A performance de Skarsgård é descrita como “maníaca” e imprevisível. Ele transita entre a educação extrema — chegando a pedir desculpas por falar palavrões — e explosões de fúria incontroláveis. Essa instabilidade mantém o público na ponta da cadeira, transformando um sequestro que ocorre tecnicamente em um único ambiente em uma experiência eletrizante de tensão constante.

Uma história real que desafia a lógica e a ética
Dead Man’s Wire dramatiza um caso real de 1977 que paralisou a cidade de Indianápolis. A trama foca no momento em que Kiritsis sequestra o banqueiro Richard Hall (vivido por Dacre Montgomery, de Stranger Things), amarrando uma espingarda ao pescoço da vítima e ao seu próprio braço com um fio de metal. Se Kiritsis fosse baleado ou tentasse fugir, a arma dispararia instantaneamente no rosto de Hall.

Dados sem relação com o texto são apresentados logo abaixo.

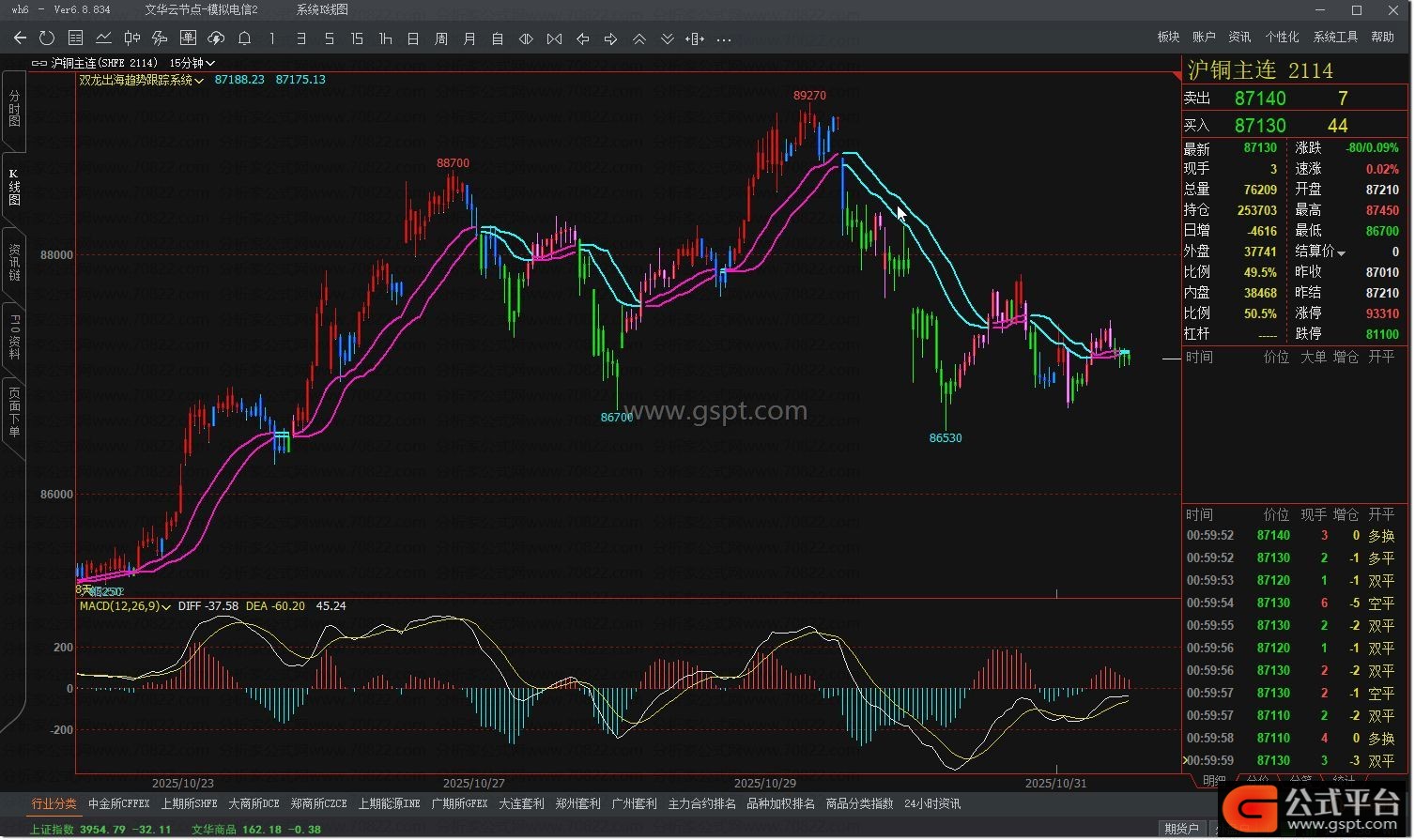
Task: Switch to the 1h period
Action: 385,38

O longa não é apenas um thriller policial convencional; é um estudo sobre como um criminoso pode, bizarramente, se tornar uma espécie de herói popular. Ao expor suas frustrações com o sistema bancário e os “poderosos”, Kiritsis ganha a simpatia de parte da população, levantando questões éticas desconfortáveis: até onde vai a razão de um homem empurrado ao limite? E quando a negociação deixa de ser uma busca por segurança e se torna uma entrega total de poder ao criminoso?

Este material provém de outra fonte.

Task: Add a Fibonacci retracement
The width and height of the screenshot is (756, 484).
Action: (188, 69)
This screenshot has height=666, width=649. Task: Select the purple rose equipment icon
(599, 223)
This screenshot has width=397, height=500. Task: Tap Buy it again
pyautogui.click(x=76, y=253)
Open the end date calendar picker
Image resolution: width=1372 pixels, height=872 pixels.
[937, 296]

Elenco de peso e direção magistral de Gus Van Sant
Embora o embate entre Skarsgård e Montgomery seja o coração do filme, o elenco de apoio é um verdadeiro desfile de talentos. O lendário Al Pacino brilha como M.L. Hall, o pai da vítima, entregando uma atuação que foge dos seus personagens mafiosos habituais para encarnar um homem de negócios indiferente e glutão. Colman Domingo também se destaca como o DJ Fred Temple, que serve como a ponte de comunicação entre o sequestrador e o mundo exterior.
Cary Elwes, quase irreconhecível como o Detetive Michael Grable, e Myha’la, como uma repórter ambiciosa, completam o time que transforma o roteiro de Austin Kolodney em uma aula de atuação. Gus Van Sant utiliza sua experiência para focar no lado humano da tragédia, preferindo explorar as nuances psicológicas dos personagens do que investir apenas em cenas de ação explosivas.

Um thriller psicológico imperdível
Dead Man’s Wire é um prato cheio para quem ama histórias reais e dramas intensos de personagens. Com um ritmo que pode ser desafiador para alguns, o filme compensa cada minuto com diálogos afiados e uma atmosfera de perigo iminente. É um experimento social transformado em cinema, mostrando que, às vezes, a realidade consegue ser muito mais absurda e aterrorizante do que qualquer ficção.
Prepare-se para ver Bill Skarsgård consolidar seu nome como um dos grandes atores de sua geração em um filme que promete ser um dos destaques de 2026.